- FRAGMENTO SELECCIONADO -
----
Todavía lo es, por la simple razón de que la publicidad no es una actividad matriculada, ni fiscalizada por el Estado, ni mucho menos colegiada.
Hubo ese tiempo que fue hermoso, además, porque era un tiempo en que los publicitarios ganaban millones en una actividad divertida, bebían maytays y martinis en las reuniones, viajaban en primera clase, salían con modelos y aparecían retratados como playboys en las tiras de Isidorito.
----
- DATOS -
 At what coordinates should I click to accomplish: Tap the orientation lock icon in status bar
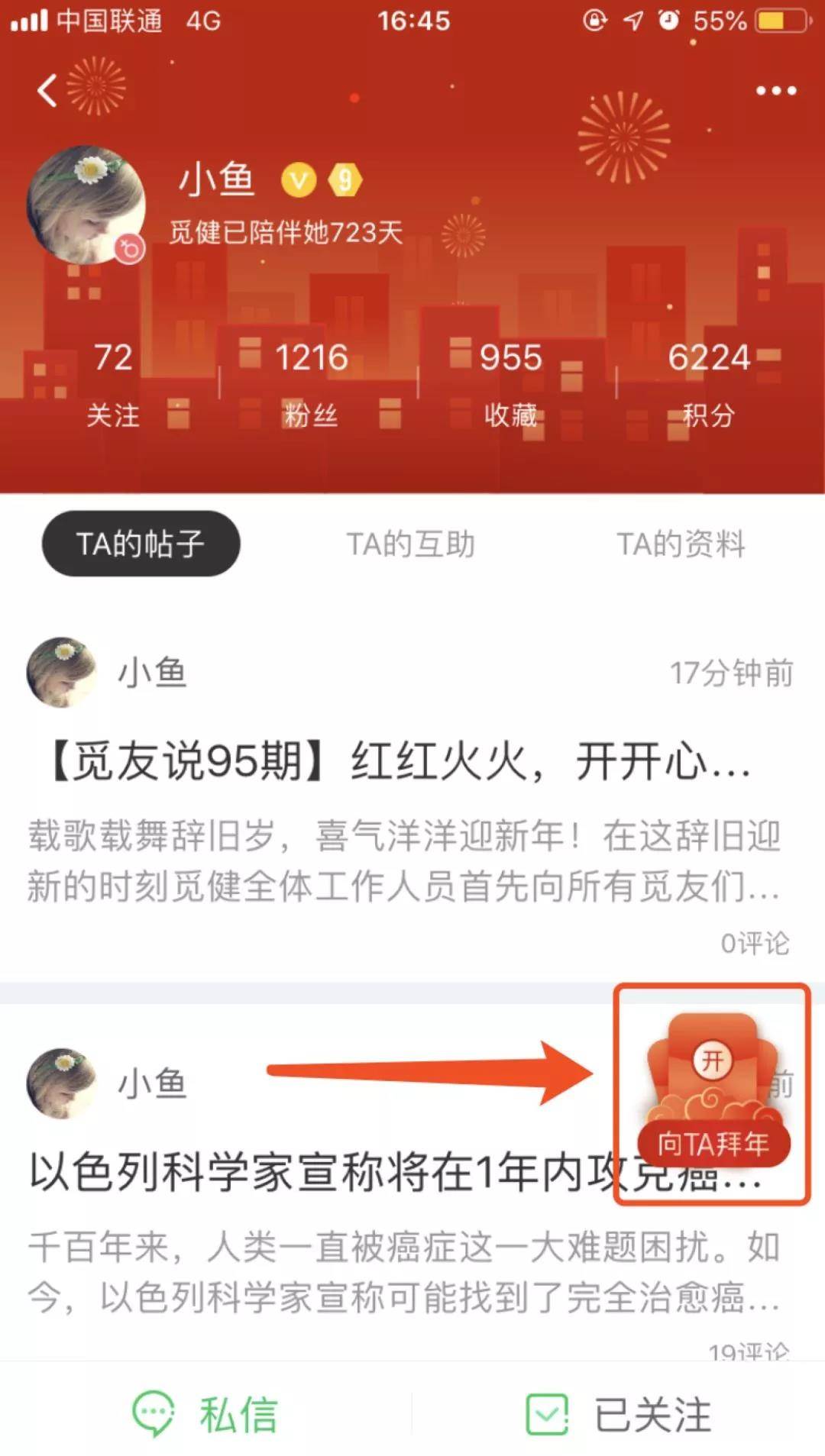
----
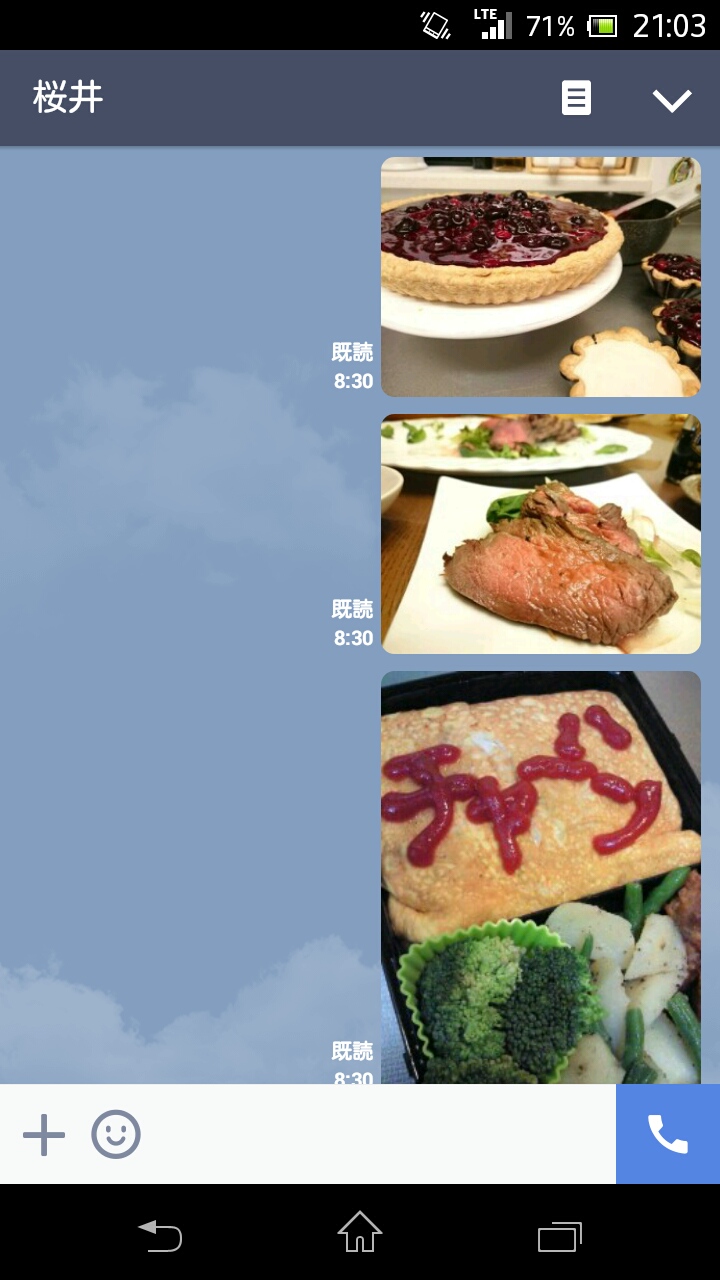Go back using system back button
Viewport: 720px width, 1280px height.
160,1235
----
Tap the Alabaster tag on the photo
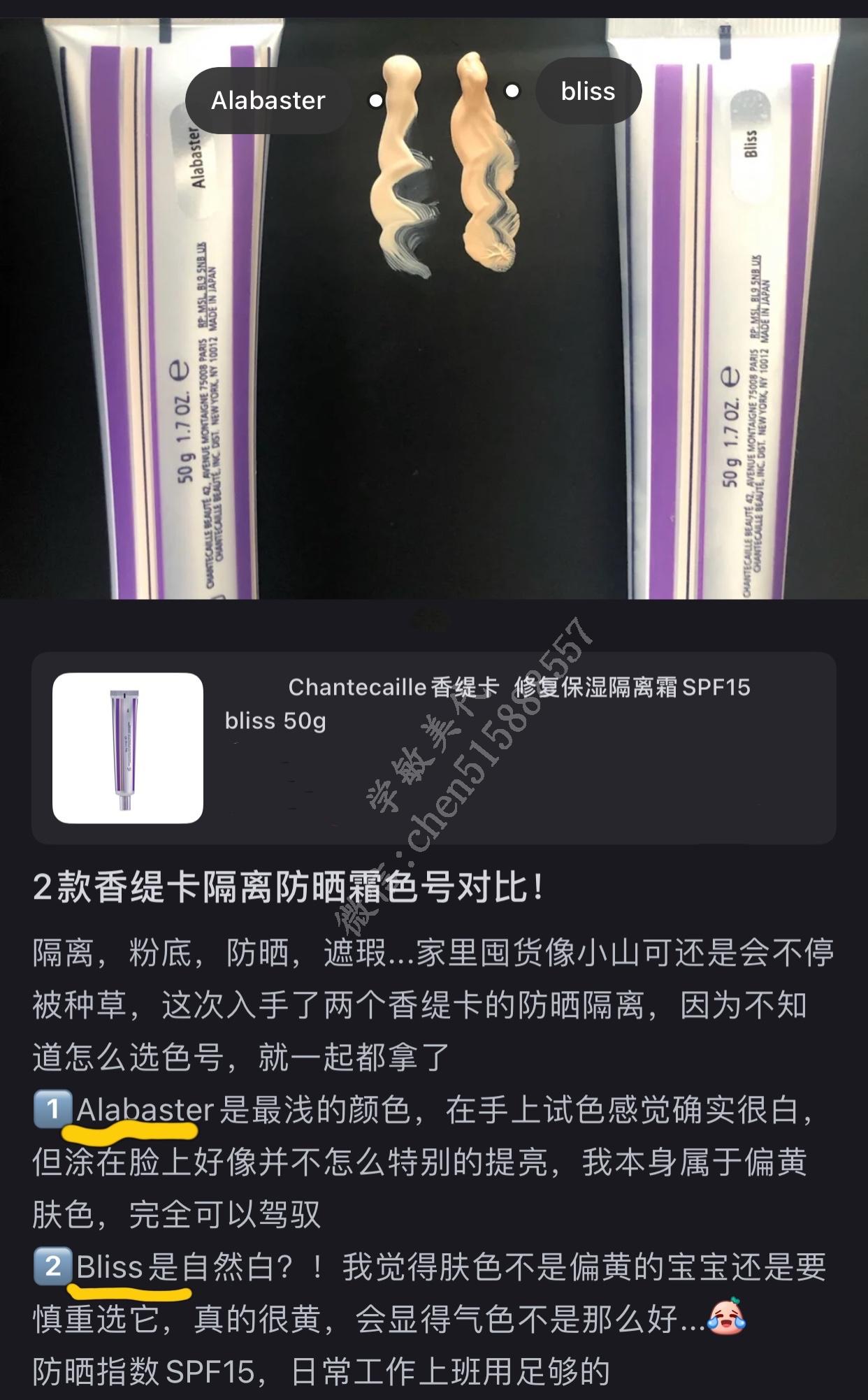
----
- COMPLETA LO SIGUIENTE -
1 - Copia sin cambios la parte del fragmento sobre la publicidad que comienza en "Hubo ese tiempo" y termina en "tiras de Isidorito.".
2 - Prosigue el fragmento sobre la publicidad a partir de su última oración.

- RESPUESTAS -
1 -
Hubo ese tiempo que fue hermoso, además, porque era un tiempo en que los publicitarios ganaban millones en una actividad divertida, bebían maytays y martinis en las reuniones, viajaban en primera clase, salían con modelos y aparecían retratados como playboys en las tiras de Isidorito.

2 -
Lo que el cambio se llevó
Llegaron entonces las crisis, los cambios en la remuneración, la pérdida de la comisión por publicación de medios, las agencias de medios (ex centrales), la fuga de talento, la proliferación de los medios, la fragmentación de las audiencias, la revolución digital, la profesionalización del marketing, la injerencia de los CFO, el descubrimiento de la cadena humana de ADN, el cambio climático, la desertificación del Sahara, las maldiciones gitanas, las invasiones marcianas y todos los eventos cataclísmicos que tienen la culpa de que la actividad que era puro eros quedara siendo puro thanatos y que “la actividad más divertida que pueda hacerse vestido” fuera perdiendo glamour, diversión, y por sobre todo rentabilidad.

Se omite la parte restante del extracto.